* _GIVEN INSTRUCTION_
Can you output every line of the listing below as a numbered list, skipping blank lines and leaving out the pictures?

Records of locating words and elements
^^^^^^^^^^^^^^^^
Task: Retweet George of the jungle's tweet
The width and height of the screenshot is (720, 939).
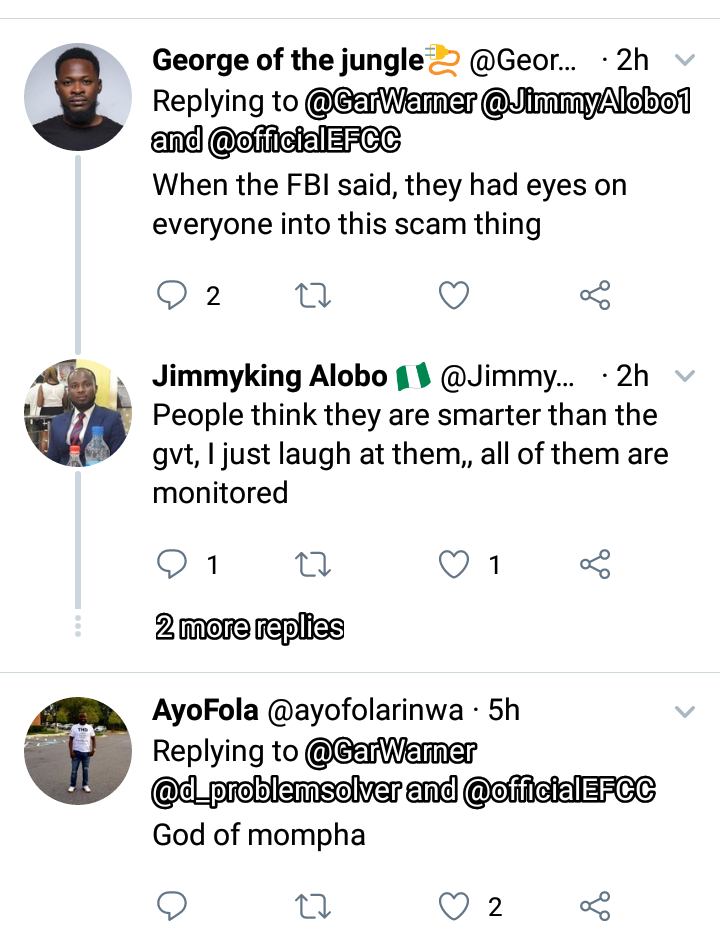Action: 314,295
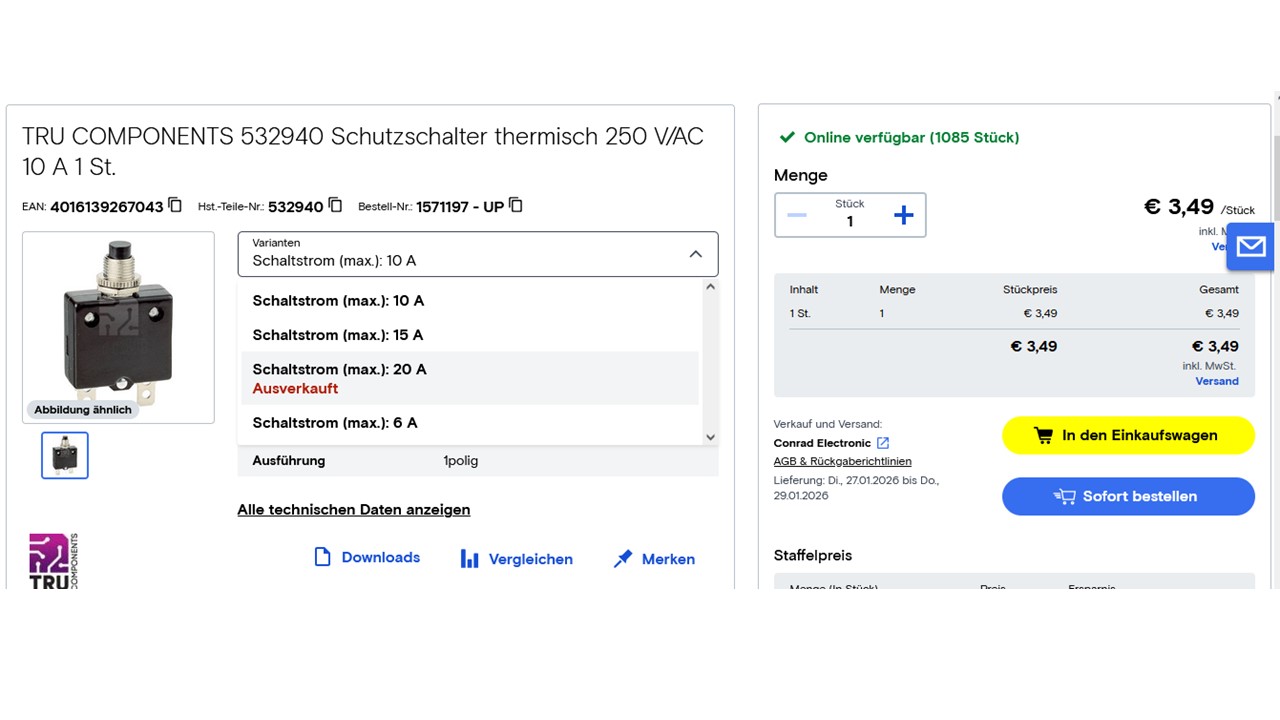The image size is (1280, 720).
Task: Copy the Bestell-Nr. with its copy icon
Action: (x=515, y=205)
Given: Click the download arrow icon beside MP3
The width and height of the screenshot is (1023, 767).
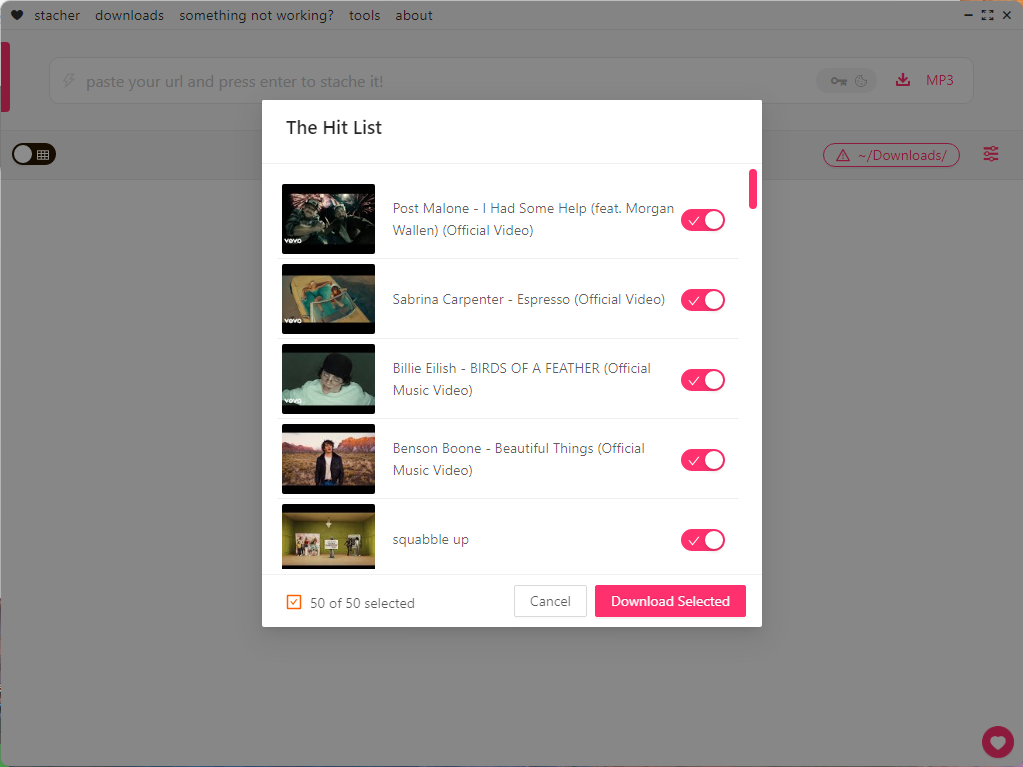Looking at the screenshot, I should (903, 80).
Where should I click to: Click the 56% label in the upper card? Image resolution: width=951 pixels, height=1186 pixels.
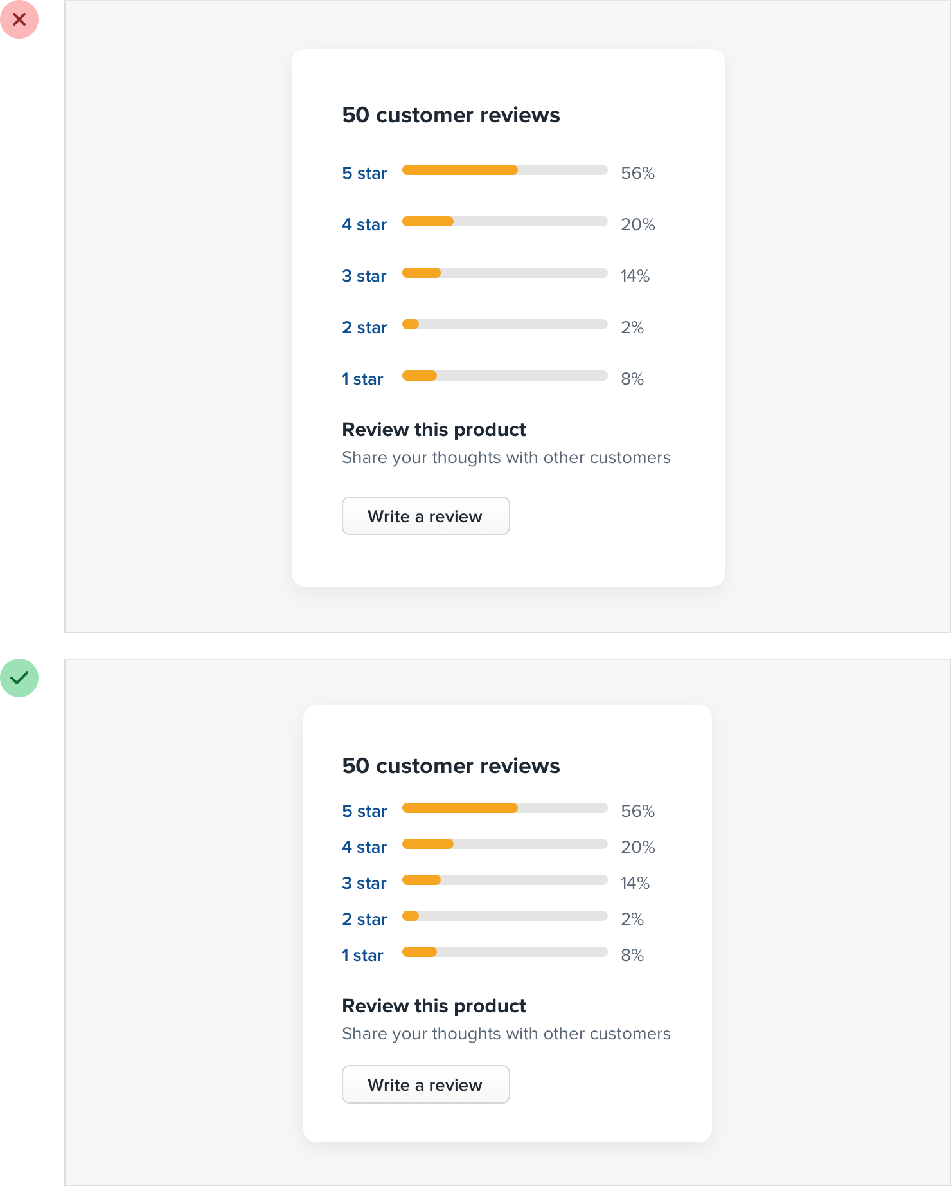pyautogui.click(x=637, y=173)
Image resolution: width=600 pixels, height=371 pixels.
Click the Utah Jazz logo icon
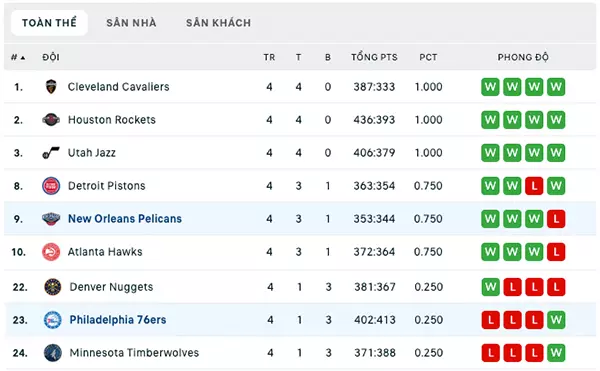tap(51, 153)
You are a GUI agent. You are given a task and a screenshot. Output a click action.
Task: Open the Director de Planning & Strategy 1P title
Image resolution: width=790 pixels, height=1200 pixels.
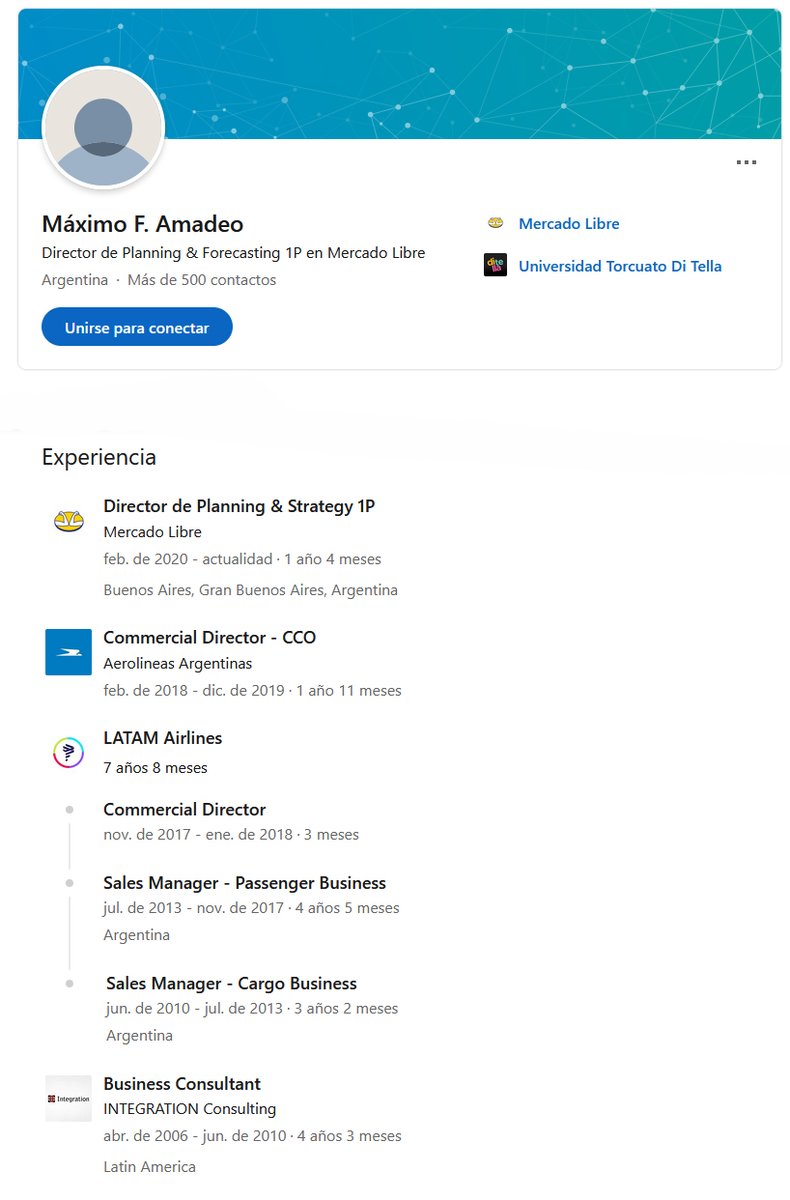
^^^^^^^^^^^^^^^^
* _FINAL RESULT_
1. Task: Retweet George of the jungle's tweet
2. The width and height of the screenshot is (720, 939).
3. Action: 314,295
4. The image size is (1280, 720).
5. Task: Copy the Bestell-Nr. with its copy icon
6. Action: (x=515, y=205)
7. Given: Click the download arrow icon beside MP3
8. The width and height of the screenshot is (1023, 767).
9. Looking at the screenshot, I should (903, 80).
10. Where should I click to: Click the 56% label in the upper card? Image resolution: width=951 pixels, height=1186 pixels.
11. pyautogui.click(x=637, y=173)
12. Image resolution: width=600 pixels, height=371 pixels.
13. Click the Utah Jazz logo icon
14. tap(51, 153)
15. You are a GUI agent. You are given a task and a screenshot. Output a click action.
16. Task: Open the Director de Planning & Strategy 1P title
17. Image resolution: width=790 pixels, height=1200 pixels.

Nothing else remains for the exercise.